→ **Task description**:
Put the lines below into a JSON list of strings, one string per line, and skip any blank lines. Leave the pictures out of the list.
## START Given information
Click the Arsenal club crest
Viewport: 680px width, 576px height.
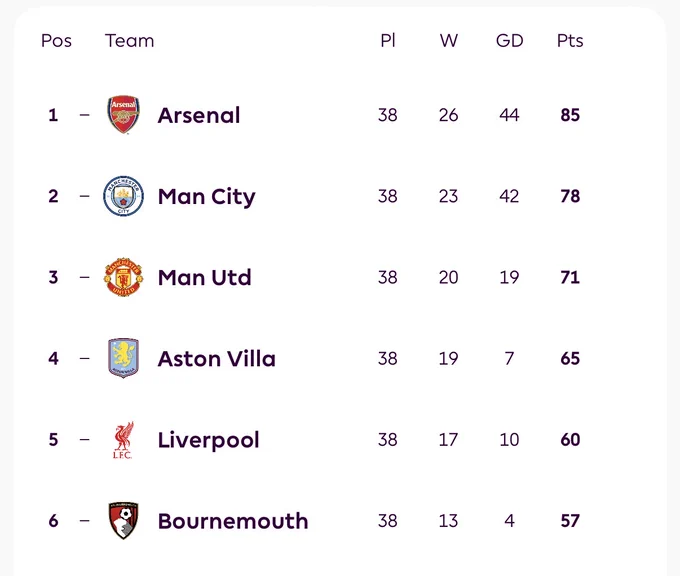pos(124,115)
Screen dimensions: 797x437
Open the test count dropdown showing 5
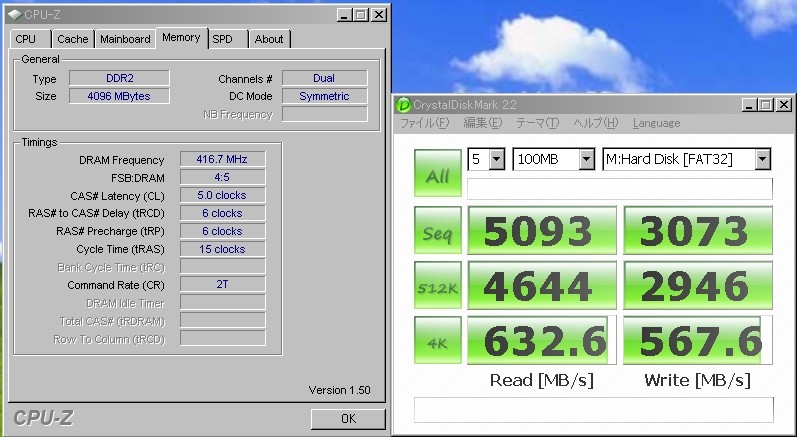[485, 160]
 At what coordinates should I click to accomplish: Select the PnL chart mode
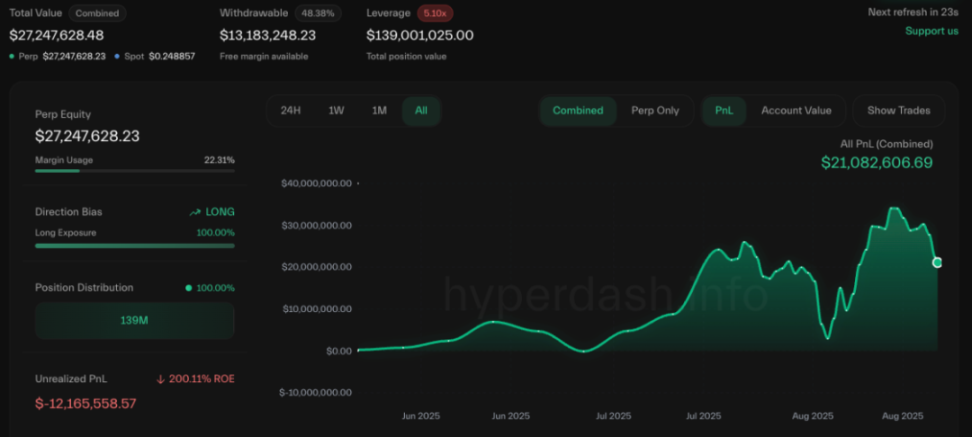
## END Given information
→ **Exercise output**:
[
  "Click the Arsenal club crest",
  "Viewport: 680px width, 576px height.",
  "pos(124,115)",
  "Screen dimensions: 797x437",
  "Open the test count dropdown showing 5",
  "[485, 160]",
  " At what coordinates should I click to accomplish: Select the PnL chart mode"
]